Dr. William D. Carey

American Association for the Advancement of Science

1776 Massachusetts Avenue, NW

Washington, D.C. 20036

Dear Bill:

Quite innocently I found myself drawn into a controversy at the session on Science and Consciousness at the meeting of the American Association for the Advancement of Science in Houston Monday morning, January 8. I had been asked to talk on the relation between quantum mechanics and consciousness. I discovered to my dismay after the program had been cast in concrete that Eugene Wigner and I, two people from the world of physics, were being put together on a panel with several parapsychologists. What is more, one of them and many of the audience were ready to call on the most extreme ideas out of physics. I am writing as a concerned member of the AAAS and as a former member of the board of directors and as a former president of the American Physical Society to ask that a five man committee of review be appointed by the board of directors and the council jointly to review the work of the section of parapsychology of the AAAS to determine:

(a) Whether this field of investigation by now has produced any “battle tested result”;

(b) To report on the advantage gained in fund raising by workers in the field of parapsychology by their association with the AAAS;

(c) To report on the effect of this association on the public image of the AAAS;

(d) To advise whether this section should be left “as is,” suspended until the field has produced some “battle tested” results or deleted outright from the AAAS.

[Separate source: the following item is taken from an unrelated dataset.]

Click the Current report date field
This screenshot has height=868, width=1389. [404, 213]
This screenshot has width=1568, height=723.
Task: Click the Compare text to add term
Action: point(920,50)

I know that the views of our late and beloved Margaret Mead were strong in getting parapsychology admitted to the AAAS. I was present at the meeting where it happened. The opinion that I had and many others had was overridden by the permissiveness of the time. The words might not have been used, but the idea was there of that old phrase, “Marry him to reform him.” Now the decade of permissiveness has passed.

Moreover, in the quantum theory of observation, my own present field of endeavor, I find honest work almost overwhelmed by the buzz of absolutely crazy ideas put forth with the aim of establishing a link between quantum mechanics and parapsychology—as if there were any such thing as “parapsychology.” A young person who wants to work in this field does so at his risk. He runs the danger of earning, not reputation, but snickers. In this sense the association of “parapsychology” with the AAAS puts a strain on the progress of an important field of investigation. That is the origin of my concern and the reason I appeal to you for your good offices in setting up the “Committee for the Review of Parapsychology in the AAAS.”

More background for this letter will be found in Appendices A and B of the attached paper, “Not consciousness, but the distinction between the probe and the probed, as central to the elemental quantum act of observation.”

“We have enough charlatanism in this country today without needing a scientific organization to prostitute itself to it. The AAAS has to make up its mind whether it is seeking popularity or whether it is strictly a scientific organization.” Admiral Hyman G. Rickover has just this minute telephoned to back my position on making a clean break between the AAAS and parapsychology and authorizes me to quote him so.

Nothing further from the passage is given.